**What is required:**
Quote the full listing word for word.

**The data:**
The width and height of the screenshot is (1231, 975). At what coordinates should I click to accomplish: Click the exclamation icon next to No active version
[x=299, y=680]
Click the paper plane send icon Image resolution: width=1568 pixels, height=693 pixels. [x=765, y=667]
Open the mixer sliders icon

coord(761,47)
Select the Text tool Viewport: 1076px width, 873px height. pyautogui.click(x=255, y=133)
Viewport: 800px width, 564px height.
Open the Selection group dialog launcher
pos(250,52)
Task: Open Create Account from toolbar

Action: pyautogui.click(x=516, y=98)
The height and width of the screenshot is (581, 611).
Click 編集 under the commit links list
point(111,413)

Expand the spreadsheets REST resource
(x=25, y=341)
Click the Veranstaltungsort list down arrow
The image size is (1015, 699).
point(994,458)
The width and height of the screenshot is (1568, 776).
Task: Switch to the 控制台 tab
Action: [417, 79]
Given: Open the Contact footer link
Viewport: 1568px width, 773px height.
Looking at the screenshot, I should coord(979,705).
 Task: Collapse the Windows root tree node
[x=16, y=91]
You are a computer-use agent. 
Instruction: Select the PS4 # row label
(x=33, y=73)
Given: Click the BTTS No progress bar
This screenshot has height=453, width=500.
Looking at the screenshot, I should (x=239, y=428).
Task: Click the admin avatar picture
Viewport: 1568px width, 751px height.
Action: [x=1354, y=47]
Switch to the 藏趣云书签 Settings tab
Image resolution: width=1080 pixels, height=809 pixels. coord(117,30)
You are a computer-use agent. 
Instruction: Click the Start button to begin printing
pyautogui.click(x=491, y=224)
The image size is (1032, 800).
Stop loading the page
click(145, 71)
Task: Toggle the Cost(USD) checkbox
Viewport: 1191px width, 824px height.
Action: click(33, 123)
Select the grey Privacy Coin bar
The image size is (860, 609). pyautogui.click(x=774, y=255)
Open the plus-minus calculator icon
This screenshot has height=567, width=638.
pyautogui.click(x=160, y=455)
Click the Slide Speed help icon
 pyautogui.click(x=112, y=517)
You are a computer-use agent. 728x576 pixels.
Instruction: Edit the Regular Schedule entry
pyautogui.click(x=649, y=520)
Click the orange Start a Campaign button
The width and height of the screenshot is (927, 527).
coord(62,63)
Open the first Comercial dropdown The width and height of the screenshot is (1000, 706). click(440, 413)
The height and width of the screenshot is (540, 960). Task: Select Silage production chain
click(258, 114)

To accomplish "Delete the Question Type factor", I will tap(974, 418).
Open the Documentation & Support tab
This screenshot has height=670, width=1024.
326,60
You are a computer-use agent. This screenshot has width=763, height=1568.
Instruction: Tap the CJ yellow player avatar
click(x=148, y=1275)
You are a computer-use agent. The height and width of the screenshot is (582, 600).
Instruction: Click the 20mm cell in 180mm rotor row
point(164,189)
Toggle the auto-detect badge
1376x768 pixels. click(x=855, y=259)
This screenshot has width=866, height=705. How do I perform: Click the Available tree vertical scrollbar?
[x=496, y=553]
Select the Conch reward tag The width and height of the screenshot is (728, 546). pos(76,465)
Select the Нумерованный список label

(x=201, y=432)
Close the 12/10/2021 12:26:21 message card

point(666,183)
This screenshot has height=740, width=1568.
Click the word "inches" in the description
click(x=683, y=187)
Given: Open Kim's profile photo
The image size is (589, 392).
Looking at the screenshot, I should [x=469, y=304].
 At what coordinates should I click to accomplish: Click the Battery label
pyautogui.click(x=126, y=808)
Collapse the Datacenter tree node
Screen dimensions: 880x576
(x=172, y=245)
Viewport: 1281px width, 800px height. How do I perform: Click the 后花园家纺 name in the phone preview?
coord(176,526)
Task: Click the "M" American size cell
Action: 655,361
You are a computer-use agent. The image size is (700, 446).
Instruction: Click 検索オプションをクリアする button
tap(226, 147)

**Task solution:**
The width and height of the screenshot is (1231, 975). At what coordinates should I click to accomplish: Click the exclamation icon next to No active version
[x=299, y=680]
Click the paper plane send icon Image resolution: width=1568 pixels, height=693 pixels. [x=765, y=667]
Open the mixer sliders icon

coord(761,47)
Select the Text tool Viewport: 1076px width, 873px height. pyautogui.click(x=255, y=133)
Viewport: 800px width, 564px height.
Open the Selection group dialog launcher
pos(250,52)
Task: Open Create Account from toolbar

Action: pyautogui.click(x=516, y=98)
The height and width of the screenshot is (581, 611).
Click 編集 under the commit links list
point(111,413)

Expand the spreadsheets REST resource
(x=25, y=341)
Click the Veranstaltungsort list down arrow
The image size is (1015, 699).
point(994,458)
The width and height of the screenshot is (1568, 776).
Task: Switch to the 控制台 tab
Action: [417, 79]
Given: Open the Contact footer link
Viewport: 1568px width, 773px height.
Looking at the screenshot, I should coord(979,705).
 Task: Collapse the Windows root tree node
[x=16, y=91]
You are a computer-use agent. 
Instruction: Select the PS4 # row label
(x=33, y=73)
Given: Click the BTTS No progress bar
This screenshot has height=453, width=500.
Looking at the screenshot, I should (x=239, y=428).
Task: Click the admin avatar picture
Viewport: 1568px width, 751px height.
Action: [x=1354, y=47]
Switch to the 藏趣云书签 Settings tab
Image resolution: width=1080 pixels, height=809 pixels. coord(117,30)
You are a computer-use agent. 
Instruction: Click the Start button to begin printing
pyautogui.click(x=491, y=224)
The image size is (1032, 800).
Stop loading the page
click(145, 71)
Task: Toggle the Cost(USD) checkbox
Viewport: 1191px width, 824px height.
Action: click(33, 123)
Select the grey Privacy Coin bar
The image size is (860, 609). pyautogui.click(x=774, y=255)
Open the plus-minus calculator icon
This screenshot has height=567, width=638.
pyautogui.click(x=160, y=455)
Click the Slide Speed help icon
 pyautogui.click(x=112, y=517)
You are a computer-use agent. 728x576 pixels.
Instruction: Edit the Regular Schedule entry
pyautogui.click(x=649, y=520)
Click the orange Start a Campaign button
The width and height of the screenshot is (927, 527).
coord(62,63)
Open the first Comercial dropdown The width and height of the screenshot is (1000, 706). click(440, 413)
The height and width of the screenshot is (540, 960). Task: Select Silage production chain
click(258, 114)

To accomplish "Delete the Question Type factor", I will tap(974, 418).
Open the Documentation & Support tab
This screenshot has height=670, width=1024.
326,60
You are a computer-use agent. This screenshot has width=763, height=1568.
Instruction: Tap the CJ yellow player avatar
click(x=148, y=1275)
You are a computer-use agent. The height and width of the screenshot is (582, 600).
Instruction: Click the 20mm cell in 180mm rotor row
point(164,189)
Toggle the auto-detect badge
1376x768 pixels. click(x=855, y=259)
This screenshot has width=866, height=705. How do I perform: Click the Available tree vertical scrollbar?
[x=496, y=553]
Select the Conch reward tag The width and height of the screenshot is (728, 546). pos(76,465)
Select the Нумерованный список label

(x=201, y=432)
Close the 12/10/2021 12:26:21 message card

point(666,183)
This screenshot has height=740, width=1568.
Click the word "inches" in the description
click(x=683, y=187)
Given: Open Kim's profile photo
The image size is (589, 392).
Looking at the screenshot, I should [x=469, y=304].
 At what coordinates should I click to accomplish: Click the Battery label
pyautogui.click(x=126, y=808)
Collapse the Datacenter tree node
Screen dimensions: 880x576
(x=172, y=245)
Viewport: 1281px width, 800px height. How do I perform: Click the 后花园家纺 name in the phone preview?
coord(176,526)
Task: Click the "M" American size cell
Action: 655,361
You are a computer-use agent. The image size is (700, 446).
Instruction: Click 検索オプションをクリアする button
tap(226, 147)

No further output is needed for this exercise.